▶ PROBLEM DETAILS: Find where "ड्रोन के पंखों" appears in the entries below. That line and all lines after it, through the last, are to be duplicated exactly, with nothing else.
══ PROVIDED ENTRIES ══
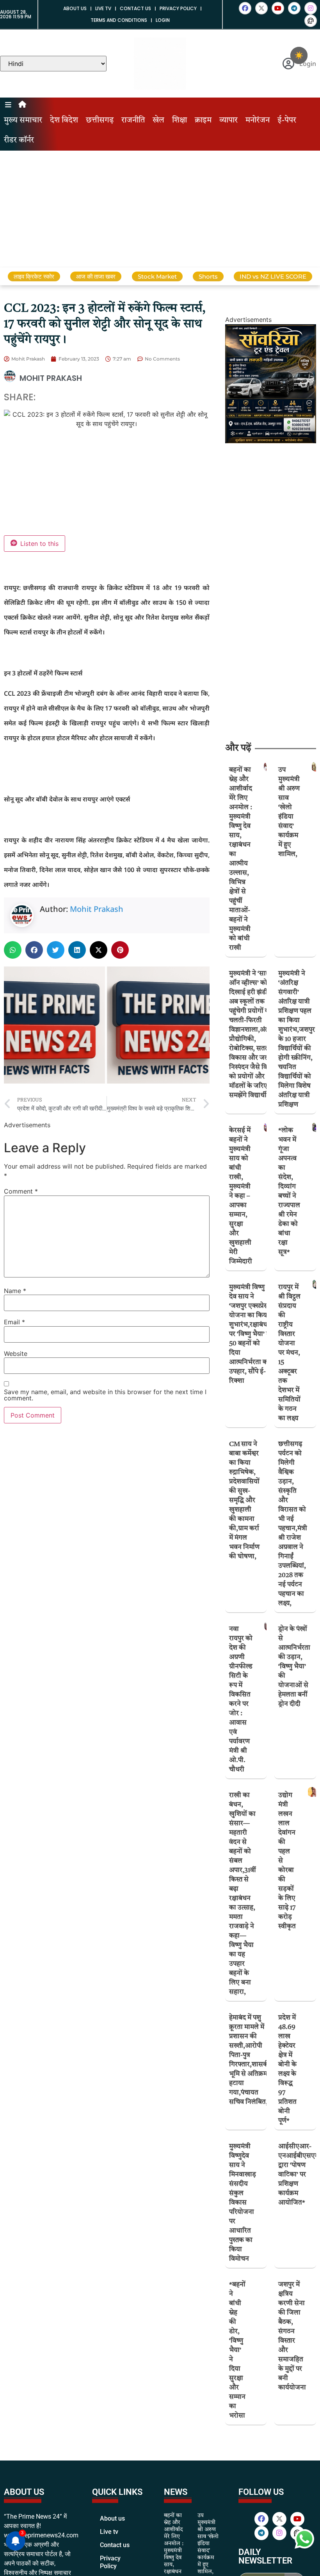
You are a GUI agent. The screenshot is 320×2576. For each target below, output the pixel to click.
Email (14, 1322)
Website (15, 1353)
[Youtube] (278, 8)
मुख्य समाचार (23, 120)
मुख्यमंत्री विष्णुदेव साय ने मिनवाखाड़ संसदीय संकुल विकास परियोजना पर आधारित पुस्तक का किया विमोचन (242, 2202)
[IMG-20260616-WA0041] (270, 441)
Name (15, 1291)
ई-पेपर (286, 120)
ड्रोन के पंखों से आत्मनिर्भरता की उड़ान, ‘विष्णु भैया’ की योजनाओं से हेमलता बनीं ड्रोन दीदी (294, 1666)
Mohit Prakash (96, 909)
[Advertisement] (160, 209)
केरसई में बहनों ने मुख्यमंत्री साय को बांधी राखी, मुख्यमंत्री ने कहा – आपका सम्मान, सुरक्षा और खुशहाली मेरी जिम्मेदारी (240, 1196)
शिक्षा (179, 120)
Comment (21, 1191)
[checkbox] (299, 55)
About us (75, 8)
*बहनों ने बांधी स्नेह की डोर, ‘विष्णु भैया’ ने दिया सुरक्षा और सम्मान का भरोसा (237, 2350)
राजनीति (133, 120)
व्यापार (228, 120)
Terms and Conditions (119, 20)
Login (163, 20)
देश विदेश (64, 120)
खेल (158, 120)
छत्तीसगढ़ (100, 120)
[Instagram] (310, 8)
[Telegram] (294, 8)
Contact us (135, 8)
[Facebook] (245, 8)
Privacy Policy (178, 8)
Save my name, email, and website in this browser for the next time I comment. (105, 1395)
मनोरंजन (257, 120)
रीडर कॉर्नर (19, 140)
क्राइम (203, 120)
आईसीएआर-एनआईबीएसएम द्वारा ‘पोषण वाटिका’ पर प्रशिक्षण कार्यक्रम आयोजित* (298, 2174)
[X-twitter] (261, 8)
═══
▶ ANSWER SECTION:
ड्रोन के पंखों से आत्मनिर्भरता की उड़ान, ‘विष्णु भैया’ की योजनाओं से हेमलता बनीं ड्रोन दीदी (294, 1666)
Mohit Prakash (96, 909)
[Advertisement] (160, 209)
केरसई में बहनों ने मुख्यमंत्री साय को बांधी राखी, मुख्यमंत्री ने कहा – आपका सम्मान, सुरक्षा और खुशहाली मेरी जिम्मेदारी (240, 1196)
शिक्षा (179, 120)
Comment (21, 1191)
[checkbox] (299, 55)
About us (75, 8)
*बहनों ने बांधी स्नेह की डोर, ‘विष्णु भैया’ ने दिया सुरक्षा और सम्मान का भरोसा (237, 2350)
राजनीति (133, 120)
व्यापार (228, 120)
Terms and Conditions (119, 20)
Login (163, 20)
देश विदेश (64, 120)
खेल (158, 120)
छत्तीसगढ़ (100, 120)
[Instagram] (310, 8)
[Telegram] (294, 8)
Contact us (135, 8)
[Facebook] (245, 8)
Privacy Policy (178, 8)
Save my name, email, and website in this browser for the next time I comment. (105, 1395)
मनोरंजन (257, 120)
रीडर कॉर्नर (19, 140)
क्राइम (203, 120)
आईसीएआर-एनआईबीएसएम द्वारा ‘पोषण वाटिका’ पर प्रशिक्षण कार्यक्रम आयोजित* (298, 2174)
[X-twitter] (261, 8)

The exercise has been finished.